The routine of ending the day with love requires commitment and time and we need to be intentional to act in love even when we don’t feel particularly loving and are ready for some kid free time!
After the girls are in bed, I make sure to empty the dishwasher, clean the sink, wipe down the counters in the kitchen and do a quick tidy so I wake up to a peaceful and clean space in the morning.
3. Teach and Release
“Work willingly at whatever you do, as though you were working for the Lord rather than for people.” Colossians 3:23
Just as routines and rituals require some grace and flexibility, we also need to be willing to give our children the opportunity to make these daily routines their own after we have taught them how to do the tasks that are expected of them.
For example, during our daily morning ritual, my 8 year old daughter makes her bed after she gets dressed for the day. She is still slowly waking up at this time so she keeps the lights dimmed and works slowly. When she is done, you would think that we had a professional housekeeper come in to complete the task, but it’s our Ava taking ownership of this daily ritual. This simple task reflects the sense of pride and enthusiastic commitment Ava has to completing this task well. Establishing this positive habit took years of patient teaching and reminders and lots of verbal affirmation for a job well done, and it paid off!

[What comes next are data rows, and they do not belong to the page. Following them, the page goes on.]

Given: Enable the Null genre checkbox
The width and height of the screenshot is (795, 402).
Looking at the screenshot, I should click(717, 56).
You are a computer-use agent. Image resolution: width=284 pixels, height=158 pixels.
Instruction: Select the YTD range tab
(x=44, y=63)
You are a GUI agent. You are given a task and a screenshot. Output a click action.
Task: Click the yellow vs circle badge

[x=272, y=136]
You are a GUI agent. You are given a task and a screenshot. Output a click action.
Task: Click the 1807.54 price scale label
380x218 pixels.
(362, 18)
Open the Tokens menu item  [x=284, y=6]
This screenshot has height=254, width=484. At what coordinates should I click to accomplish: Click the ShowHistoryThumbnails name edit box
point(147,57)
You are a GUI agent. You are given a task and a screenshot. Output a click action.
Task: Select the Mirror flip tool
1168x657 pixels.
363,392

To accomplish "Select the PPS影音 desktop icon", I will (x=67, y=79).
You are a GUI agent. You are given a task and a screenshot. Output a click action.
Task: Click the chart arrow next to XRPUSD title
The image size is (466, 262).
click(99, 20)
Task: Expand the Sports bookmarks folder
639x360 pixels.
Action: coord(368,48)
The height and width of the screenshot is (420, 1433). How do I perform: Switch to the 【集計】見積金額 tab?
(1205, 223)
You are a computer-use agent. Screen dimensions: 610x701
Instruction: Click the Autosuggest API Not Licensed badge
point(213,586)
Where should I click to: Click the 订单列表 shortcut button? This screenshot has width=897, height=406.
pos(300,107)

4. Make Self Care a Priority: You Can’t Give on an Empty Tank!
“But the Lord said to her, “My dear Martha, you are worried and upset over all these details! There is only one thing worth being concerned about. Mary has discovered it, and it will not be taken away from her.” Luke 10:41-42 NLT
I’ve possibly left the most important ritual for last! It is so important to include a healthy dose of “Soul Care” and “Self Care” in your life. God calls us to step away from all of the demands and rest in him. Soul Care includes those things that fill you from the inside out such as meditating on the word, prayer, a morning devotional, a nature walk, a weekly date night with your spouse or attending church and singing your heart out during worship. Self Care may include exercising, eating well, getting a massage or a pedicure and having a hot bath with your favourite essential oils after a long day. Things that nurture your body, mind and soul will give you the reset you need to keep on giving to your loved ones!
A special note on weekly couple care: make date nights a priority! Nurture your relationship, one-on-one with no interruptions, by intentionally spending some kid free time together each week. Move away from the rote conversations focused on who’s getting what done and when and check in to see how your spouse is actually doing! And, remember to have fun together! Plan ahead to incorporate some of your favourite activities into your date nights. Healthy parents ultimately bring a deep sense of security to their kids!
Reflection
Have you taken time to reflect on your family’s daily routines and rituals?
Spend some time writing down what is important to you as a parent and what lifelong positive habits you are hoping your children will develop.
Schedule in one act of SOUL care and one act of SELF care that you will do for yourself on a daily or weekly basis.
Commit all your plans to the Lord! Praying for a week of intentional and meaningful routines that are rooted in love and grace and will bring greater connection and purpose in your day to day interactions with your kids!